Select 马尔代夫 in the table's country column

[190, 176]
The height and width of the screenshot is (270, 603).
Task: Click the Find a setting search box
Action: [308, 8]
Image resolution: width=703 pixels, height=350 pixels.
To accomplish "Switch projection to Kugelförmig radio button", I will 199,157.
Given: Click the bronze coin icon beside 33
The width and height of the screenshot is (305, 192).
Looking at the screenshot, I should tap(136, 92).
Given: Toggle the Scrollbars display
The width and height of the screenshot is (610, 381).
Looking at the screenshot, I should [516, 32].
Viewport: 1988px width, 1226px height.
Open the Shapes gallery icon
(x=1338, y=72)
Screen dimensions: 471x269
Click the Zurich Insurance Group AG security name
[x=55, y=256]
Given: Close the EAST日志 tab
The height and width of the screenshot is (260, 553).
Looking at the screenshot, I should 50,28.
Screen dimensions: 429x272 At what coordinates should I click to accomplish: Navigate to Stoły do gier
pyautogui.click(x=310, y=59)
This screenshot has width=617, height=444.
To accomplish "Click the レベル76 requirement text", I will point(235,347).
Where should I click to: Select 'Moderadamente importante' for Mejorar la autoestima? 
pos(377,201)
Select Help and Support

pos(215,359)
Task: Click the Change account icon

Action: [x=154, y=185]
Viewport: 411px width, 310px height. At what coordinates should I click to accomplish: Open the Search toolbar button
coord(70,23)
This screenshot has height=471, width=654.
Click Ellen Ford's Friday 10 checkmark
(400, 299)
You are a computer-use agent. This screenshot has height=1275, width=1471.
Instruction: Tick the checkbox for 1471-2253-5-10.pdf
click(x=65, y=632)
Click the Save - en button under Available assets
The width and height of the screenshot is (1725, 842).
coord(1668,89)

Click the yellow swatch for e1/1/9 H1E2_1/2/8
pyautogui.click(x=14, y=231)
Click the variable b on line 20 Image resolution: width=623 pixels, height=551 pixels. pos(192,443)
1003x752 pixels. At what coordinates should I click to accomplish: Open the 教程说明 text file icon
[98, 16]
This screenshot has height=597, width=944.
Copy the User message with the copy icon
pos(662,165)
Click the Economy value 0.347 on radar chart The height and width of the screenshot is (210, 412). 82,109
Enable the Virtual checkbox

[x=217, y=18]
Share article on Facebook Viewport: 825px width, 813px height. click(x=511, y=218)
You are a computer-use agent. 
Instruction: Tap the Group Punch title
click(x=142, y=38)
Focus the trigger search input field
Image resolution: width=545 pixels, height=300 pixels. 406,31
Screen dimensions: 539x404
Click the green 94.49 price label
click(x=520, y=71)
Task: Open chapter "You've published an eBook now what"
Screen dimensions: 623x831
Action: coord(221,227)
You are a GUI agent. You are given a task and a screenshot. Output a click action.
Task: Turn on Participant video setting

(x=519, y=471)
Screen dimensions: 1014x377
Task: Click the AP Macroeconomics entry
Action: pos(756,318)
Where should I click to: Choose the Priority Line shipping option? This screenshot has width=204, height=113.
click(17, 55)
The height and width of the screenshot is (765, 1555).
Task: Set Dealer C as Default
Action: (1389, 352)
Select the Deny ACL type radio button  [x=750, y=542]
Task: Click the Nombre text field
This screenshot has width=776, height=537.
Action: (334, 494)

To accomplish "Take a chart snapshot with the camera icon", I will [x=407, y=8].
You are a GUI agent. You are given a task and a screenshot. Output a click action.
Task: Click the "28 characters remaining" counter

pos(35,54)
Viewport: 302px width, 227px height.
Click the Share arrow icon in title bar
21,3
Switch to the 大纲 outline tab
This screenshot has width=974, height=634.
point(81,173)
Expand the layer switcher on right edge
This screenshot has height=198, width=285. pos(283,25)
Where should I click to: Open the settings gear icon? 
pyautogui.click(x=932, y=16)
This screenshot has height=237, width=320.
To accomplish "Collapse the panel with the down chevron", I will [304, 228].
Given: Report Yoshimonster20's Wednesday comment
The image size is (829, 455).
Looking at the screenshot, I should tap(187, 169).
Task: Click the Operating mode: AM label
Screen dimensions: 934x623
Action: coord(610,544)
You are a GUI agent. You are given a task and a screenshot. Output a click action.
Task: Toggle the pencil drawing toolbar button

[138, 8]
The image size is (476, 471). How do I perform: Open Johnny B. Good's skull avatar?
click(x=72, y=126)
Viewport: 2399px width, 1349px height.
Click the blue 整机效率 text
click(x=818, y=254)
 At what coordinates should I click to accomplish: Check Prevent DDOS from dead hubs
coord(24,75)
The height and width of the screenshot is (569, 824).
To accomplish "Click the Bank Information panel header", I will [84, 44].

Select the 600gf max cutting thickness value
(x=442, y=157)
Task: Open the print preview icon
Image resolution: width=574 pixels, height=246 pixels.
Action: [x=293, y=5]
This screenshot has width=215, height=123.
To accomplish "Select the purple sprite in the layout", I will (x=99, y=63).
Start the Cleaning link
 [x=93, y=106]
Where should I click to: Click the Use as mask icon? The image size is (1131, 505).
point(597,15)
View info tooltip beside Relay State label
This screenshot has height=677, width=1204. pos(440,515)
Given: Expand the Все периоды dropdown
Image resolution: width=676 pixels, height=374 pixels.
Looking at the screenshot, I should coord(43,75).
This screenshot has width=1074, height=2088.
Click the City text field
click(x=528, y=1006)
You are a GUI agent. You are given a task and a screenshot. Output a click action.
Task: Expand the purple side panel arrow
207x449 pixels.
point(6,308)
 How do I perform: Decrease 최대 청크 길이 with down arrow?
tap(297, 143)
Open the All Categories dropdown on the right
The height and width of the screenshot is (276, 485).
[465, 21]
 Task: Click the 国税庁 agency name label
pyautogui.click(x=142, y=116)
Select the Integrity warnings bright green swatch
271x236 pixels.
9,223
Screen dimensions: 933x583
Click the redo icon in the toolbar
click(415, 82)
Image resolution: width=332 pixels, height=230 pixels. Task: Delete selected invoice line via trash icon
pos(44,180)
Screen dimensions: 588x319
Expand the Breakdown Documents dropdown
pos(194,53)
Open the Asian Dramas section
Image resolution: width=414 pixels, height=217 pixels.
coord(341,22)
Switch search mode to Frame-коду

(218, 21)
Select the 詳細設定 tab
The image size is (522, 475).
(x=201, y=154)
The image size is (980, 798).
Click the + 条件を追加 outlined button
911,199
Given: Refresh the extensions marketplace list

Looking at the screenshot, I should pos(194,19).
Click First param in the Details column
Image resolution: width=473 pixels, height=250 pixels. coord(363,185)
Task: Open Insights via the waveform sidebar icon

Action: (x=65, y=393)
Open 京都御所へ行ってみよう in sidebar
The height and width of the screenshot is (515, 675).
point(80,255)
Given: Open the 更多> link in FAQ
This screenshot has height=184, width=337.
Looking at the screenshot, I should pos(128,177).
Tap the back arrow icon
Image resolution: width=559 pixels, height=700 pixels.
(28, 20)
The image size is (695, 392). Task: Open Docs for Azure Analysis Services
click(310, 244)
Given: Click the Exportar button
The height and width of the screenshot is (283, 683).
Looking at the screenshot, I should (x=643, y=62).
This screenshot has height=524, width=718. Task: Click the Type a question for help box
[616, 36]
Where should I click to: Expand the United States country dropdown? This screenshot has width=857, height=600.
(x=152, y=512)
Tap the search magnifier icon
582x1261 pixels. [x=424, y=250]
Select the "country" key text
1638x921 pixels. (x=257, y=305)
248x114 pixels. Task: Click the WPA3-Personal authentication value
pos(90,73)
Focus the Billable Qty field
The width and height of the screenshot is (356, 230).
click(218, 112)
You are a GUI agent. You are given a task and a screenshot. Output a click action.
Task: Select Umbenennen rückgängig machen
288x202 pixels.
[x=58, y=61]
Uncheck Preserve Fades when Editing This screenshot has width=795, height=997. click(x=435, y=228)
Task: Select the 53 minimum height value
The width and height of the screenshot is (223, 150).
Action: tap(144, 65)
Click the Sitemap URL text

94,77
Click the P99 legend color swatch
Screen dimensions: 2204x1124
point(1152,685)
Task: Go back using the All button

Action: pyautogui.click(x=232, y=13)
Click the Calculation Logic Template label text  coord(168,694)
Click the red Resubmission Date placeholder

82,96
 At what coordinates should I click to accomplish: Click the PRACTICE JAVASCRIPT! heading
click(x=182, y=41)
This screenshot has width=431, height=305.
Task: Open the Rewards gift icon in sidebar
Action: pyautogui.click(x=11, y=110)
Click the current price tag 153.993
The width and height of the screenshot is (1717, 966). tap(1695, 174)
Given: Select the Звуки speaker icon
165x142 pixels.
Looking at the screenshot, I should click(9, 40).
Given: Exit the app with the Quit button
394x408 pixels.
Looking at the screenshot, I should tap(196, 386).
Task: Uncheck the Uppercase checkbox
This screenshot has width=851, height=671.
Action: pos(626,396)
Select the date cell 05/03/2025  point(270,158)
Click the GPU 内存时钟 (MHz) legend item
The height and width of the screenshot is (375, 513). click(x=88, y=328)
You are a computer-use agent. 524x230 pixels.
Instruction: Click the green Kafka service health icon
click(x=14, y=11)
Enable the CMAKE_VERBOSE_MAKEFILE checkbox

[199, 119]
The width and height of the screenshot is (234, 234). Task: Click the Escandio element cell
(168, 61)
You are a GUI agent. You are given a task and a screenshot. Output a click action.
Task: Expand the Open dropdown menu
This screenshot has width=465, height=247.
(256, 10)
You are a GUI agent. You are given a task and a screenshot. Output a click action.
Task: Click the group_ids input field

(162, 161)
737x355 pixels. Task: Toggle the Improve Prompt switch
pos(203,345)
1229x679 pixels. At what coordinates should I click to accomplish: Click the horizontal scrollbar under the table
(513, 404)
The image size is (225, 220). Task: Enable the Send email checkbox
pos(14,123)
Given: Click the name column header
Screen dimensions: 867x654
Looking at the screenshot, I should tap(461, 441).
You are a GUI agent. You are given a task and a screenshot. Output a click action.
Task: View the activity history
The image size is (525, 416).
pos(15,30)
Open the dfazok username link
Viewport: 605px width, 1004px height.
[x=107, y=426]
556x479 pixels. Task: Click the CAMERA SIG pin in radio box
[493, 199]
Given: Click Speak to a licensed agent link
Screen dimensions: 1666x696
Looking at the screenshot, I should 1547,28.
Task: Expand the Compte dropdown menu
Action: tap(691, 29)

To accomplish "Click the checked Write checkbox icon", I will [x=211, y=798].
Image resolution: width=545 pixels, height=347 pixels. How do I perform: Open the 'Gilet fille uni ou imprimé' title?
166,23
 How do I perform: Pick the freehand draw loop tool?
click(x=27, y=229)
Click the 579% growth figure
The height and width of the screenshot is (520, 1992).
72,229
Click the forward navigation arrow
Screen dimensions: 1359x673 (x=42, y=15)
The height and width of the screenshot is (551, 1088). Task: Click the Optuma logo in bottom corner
-------
*THE TASK*
Pull every line from the data above that contains the word "link", treating uppercase and lowercase as different.

*EXERCISE OUTPUT*
Start the Cleaning link
Given: Open the 更多> link in FAQ
Open the dfazok username link
Given: Click Speak to a licensed agent link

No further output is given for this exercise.